1,2Xiaojing Lai,3Feng Zhu,2Dongzhou Zhang,4Sergey Tkachev,4Vitali B. Prakapenka,2Keng-Hsien Chao,2Bin Chen
American Mineralogist 108, 1530-1537 Link to Article [http://www.minsocam.org/msa/ammin/toc/2023/Abstracts/AM108P1530.pdf]
1Gemmological Institute, State Key Laboratory of Geological Processes and Mineral Resources, China University of Geosciences, Wuhan, Hubei, 430074, China
2Hawaii Institute of Geophysics and Planetology, University of Hawai‘i at Mānoa, Honolulu, Hawaii 96822, U.S.A.
3School of Earth Sciences, State Key Laboratory of Geological Processes and Mineral Resources, China University of Geosciences, Wuhan, Hubei, 430074, China
4Center for Advanced Radiation Sources, University of Chicago, Chicago, Illinois 60637, U.S.A.
Copyright: The Mineralogical Society of America
Ice-VII is a high-pressure polymorph of H2O ice and an important mineral widely present in many
planetary environments, such as in the interiors of large icy planetary bodies, within some cold subducted
slabs, and in diamonds of deep origin as mineral inclusions. However, its stability at high pressures
and high temperatures and thermoelastic properties are still under debate. In this study, we synthesized
ice-VII single crystals in externally heated diamond-anvil cells and conducted single-crystal X-ray
diffraction experiments up to 78 GPa and 1000 K to revisit the high-pressure and high-temperature
phase stability and thermoelastic properties of ice-VII. No obvious unit-cell volume discontinuity or
strain anomaly of the high-pressure ice was observed up to the highest achieved pressures and temperatures.

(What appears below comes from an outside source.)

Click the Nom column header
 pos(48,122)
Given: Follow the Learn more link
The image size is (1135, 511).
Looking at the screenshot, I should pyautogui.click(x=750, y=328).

The volume-pressure-temperature data were fitted to a high-temperature Birch-Murnaghan
equation of state formalism, yielding bulk modulus KT0 = 21.0(4) GPa, its first pressure derivative KT′0
= 4.45(6), dK/dT = –0.009(4) GPa/K, and thermal expansion relation αT = 15(5) × 10–5 + 15(8) × 10–8
× (T – 300) K–1. The determined phase stability and thermoelastic properties of ice-VII can be used to
model the inner structure of icy cosmic bodies. Combined with the thermoelastic properties of diamonds,
we can reconstruct the isomeke P-T paths of ice-VII inclusions in diamond from depth, offering clues
on the water-rich regions in Earth’s deep mantle and the formation environments of those diamonds.